The international Symposium addresses some of the defining challenges of the 21st century. Bringing together world-leading scholars, the meeting is dedicated to exploring deep-dives at the nexus of Geoanthropology, Planetary Health, and the Anthropocene Biosphere.

MPI-GEA integrates insights from model-based, laboratory, field, and interpretive research across disciplines in a highly cooperative research environment, to investigate the dynamics that have reshaped the human-Earth system, and identify possible trajectories for a more sustainable future. Extending from studies of the deep past to future projections, research at the Institute places particular emphasis on global urbanization, climate change, changes in the food system, material-energy-information flows, and human-ecosystem dynamics. As the only fully cross-sectional Max Planck Institute, MPI-GEA seeks to act as a hub for knowledge integration to address the multiple crises of the Anthropocene.

Within this framework, the symposium will focus on three central thematic areas:

I. The Anthropocene Biosphere

The Anthropocene is marked by intensifying human pressures and a growing fragility of biosphere integrity. How can the Anthropocene biosphere be understood at a systemic level, particularly in its interactions with the ‘socio-technosphere’ of infrastructures, technologies, institutions and knowledge systems? Which perspectives and opportunities exist for establishing a balance between biosphere and socio-technosphere in the future?

II. Planetary Health 

Climate change, biodiversity loss, and epidemiological risks intersect in ways that increasingly shape and affect planetary health. How can we better understand and anticipate future public and planetary health scenarios? How do they relate to biosphere transformations and climate dynamics? How are they influenced by different political, economic and social systems?

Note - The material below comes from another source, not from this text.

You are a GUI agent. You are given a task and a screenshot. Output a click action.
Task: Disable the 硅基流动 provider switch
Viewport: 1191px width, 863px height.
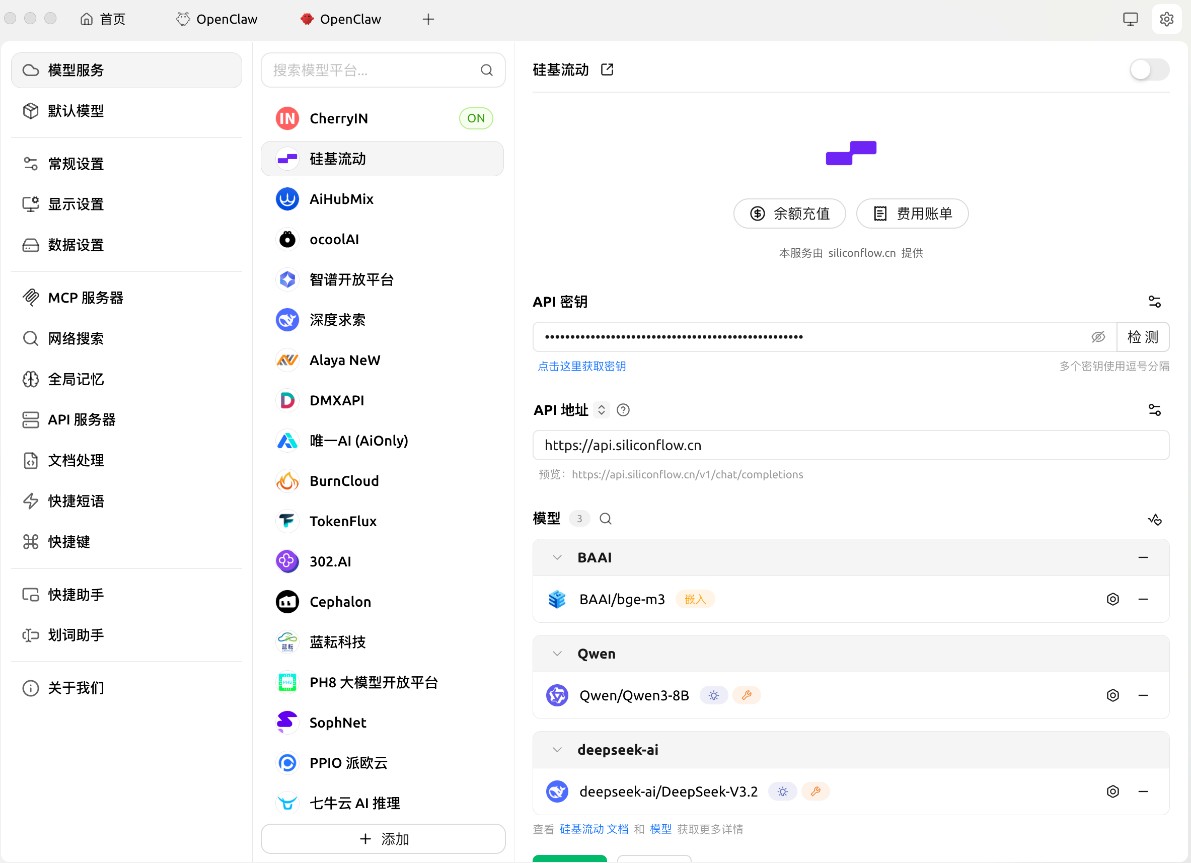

III. Systemic Thinking and Collective Decision-Making 

As the urgency of Anthropocene challenges grows, so does the need for insight into governance, communication and decision-making under deep uncertainty. How do institutions, human psychology, and network dynamics shape societal capacity to respond to existential risks? How does collective decision-making unfold in the Anthropocene, and how might responses be organized within highly compressed timescales of change?